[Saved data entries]
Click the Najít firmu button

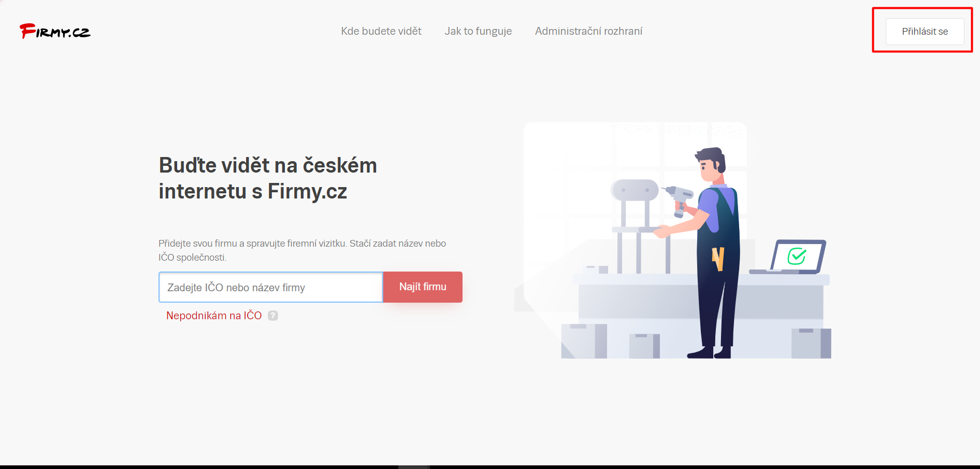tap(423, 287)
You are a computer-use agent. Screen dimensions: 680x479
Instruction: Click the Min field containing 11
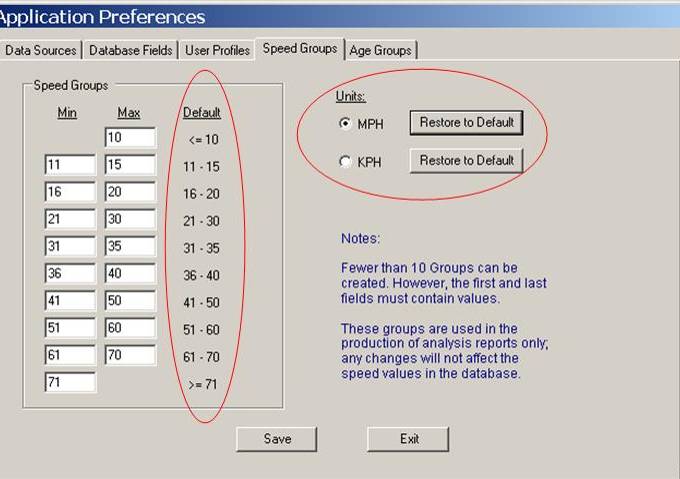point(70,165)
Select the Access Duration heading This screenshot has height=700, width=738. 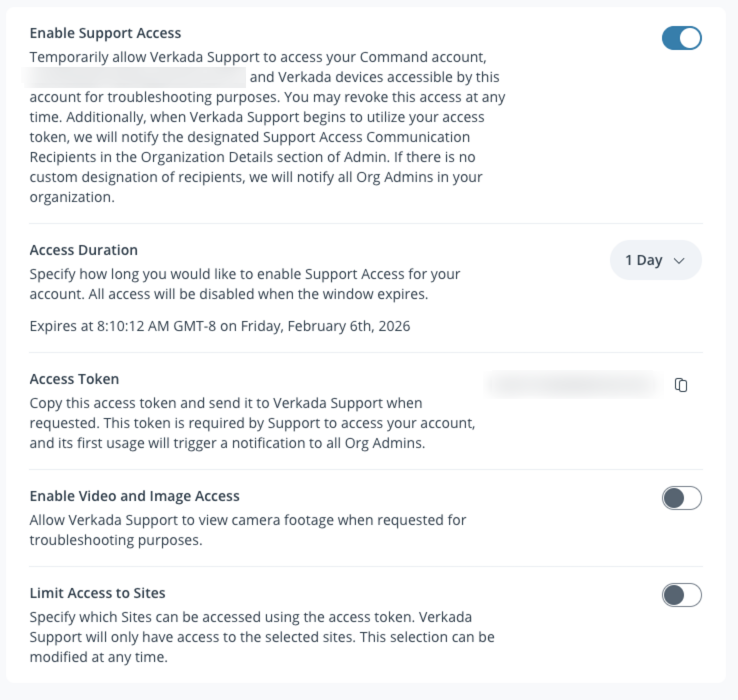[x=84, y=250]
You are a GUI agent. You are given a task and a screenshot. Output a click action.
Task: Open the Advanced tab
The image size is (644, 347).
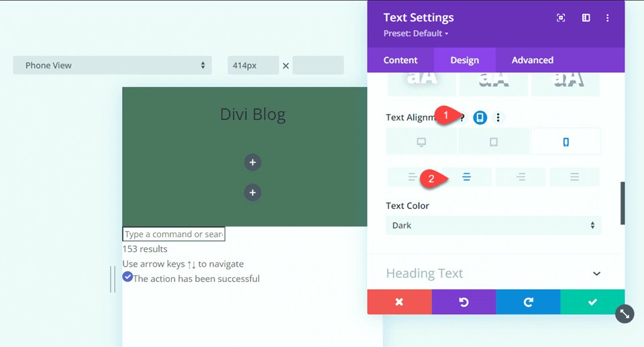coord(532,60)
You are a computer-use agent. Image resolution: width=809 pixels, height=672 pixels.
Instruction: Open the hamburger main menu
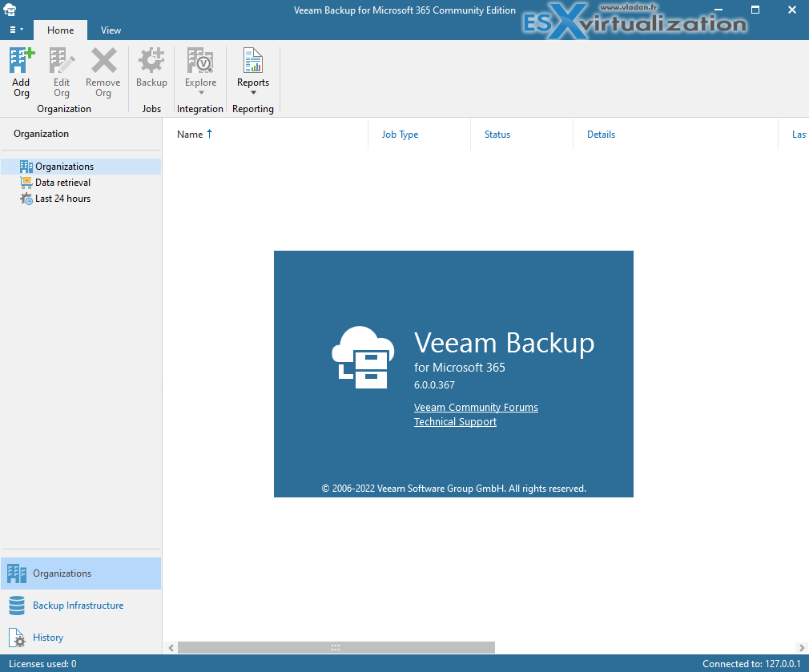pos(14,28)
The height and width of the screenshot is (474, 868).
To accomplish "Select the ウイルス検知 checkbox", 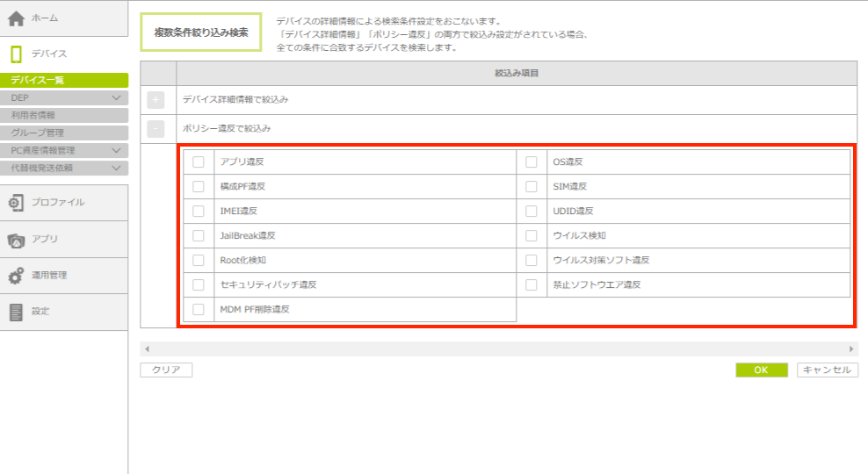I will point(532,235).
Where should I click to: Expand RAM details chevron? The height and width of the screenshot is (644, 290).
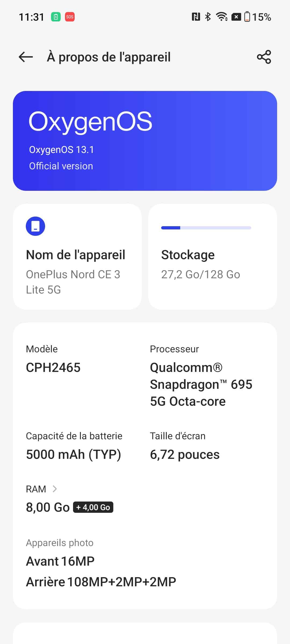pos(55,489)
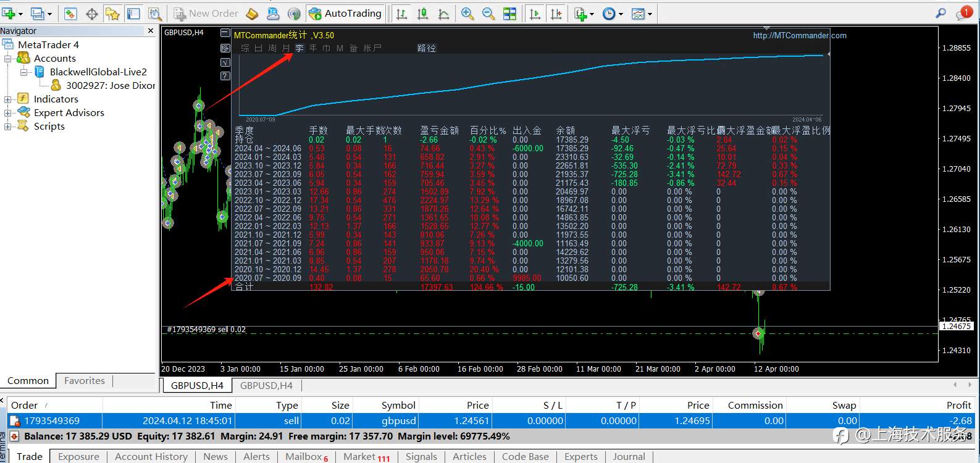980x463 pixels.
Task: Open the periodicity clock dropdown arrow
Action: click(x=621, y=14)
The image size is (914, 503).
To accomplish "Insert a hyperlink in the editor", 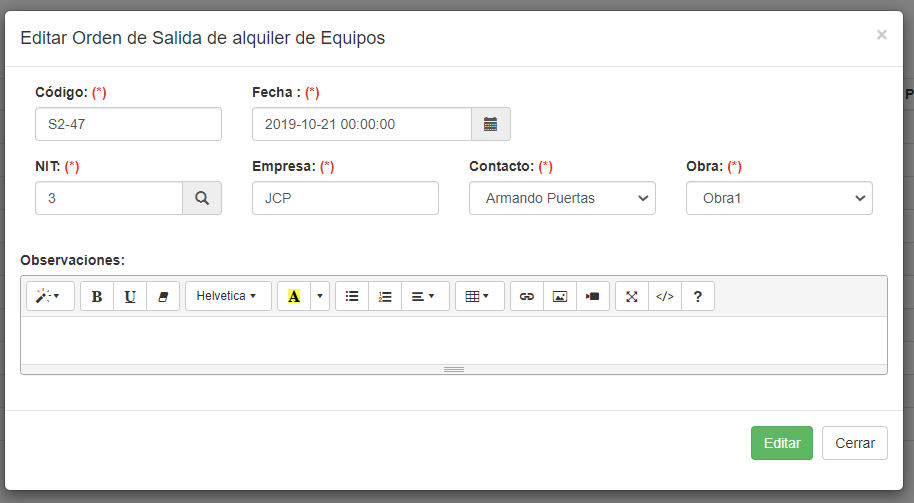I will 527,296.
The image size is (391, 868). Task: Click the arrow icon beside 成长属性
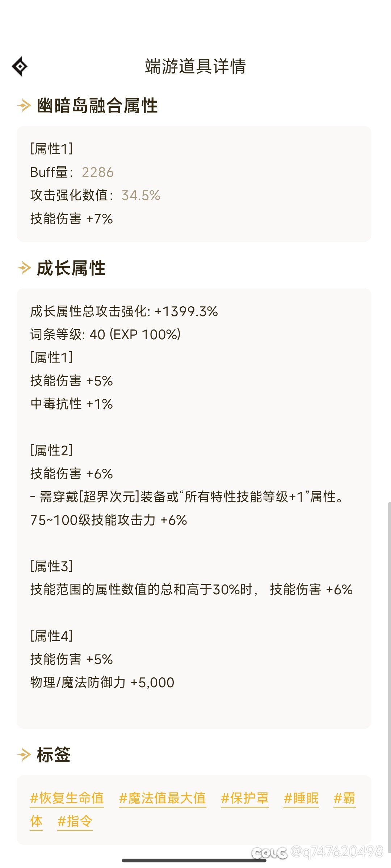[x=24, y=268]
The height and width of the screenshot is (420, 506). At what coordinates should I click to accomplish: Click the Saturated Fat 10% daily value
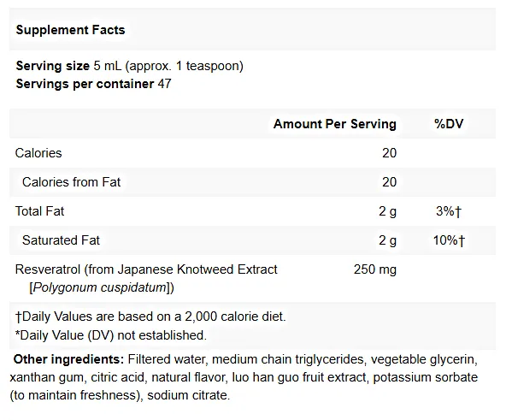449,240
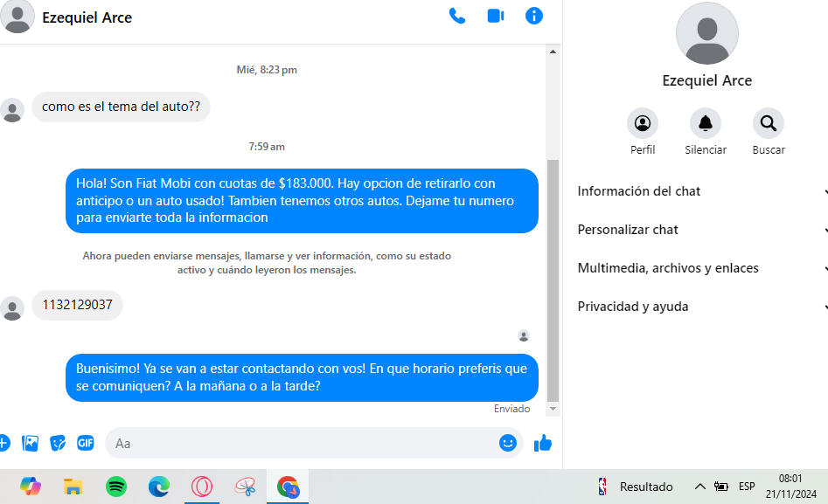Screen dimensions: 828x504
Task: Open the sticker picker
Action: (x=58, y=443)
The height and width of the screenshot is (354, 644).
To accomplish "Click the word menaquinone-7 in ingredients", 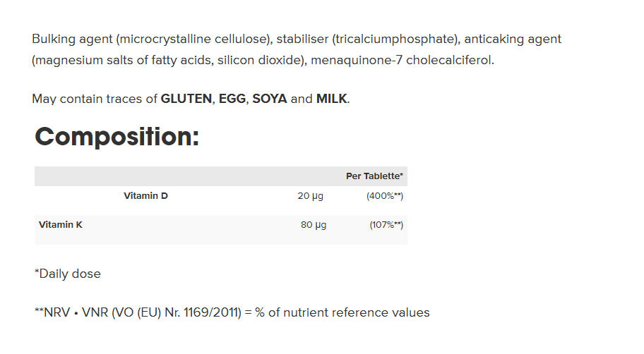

Requirement
Where the word "computer" appears in a line of the entries, copy that line.

Result of the task
You are a computer-use agent. Screen dimensions: 680x479
You are a computer-use agent. Image resolution: width=809 pixels, height=672 pixels.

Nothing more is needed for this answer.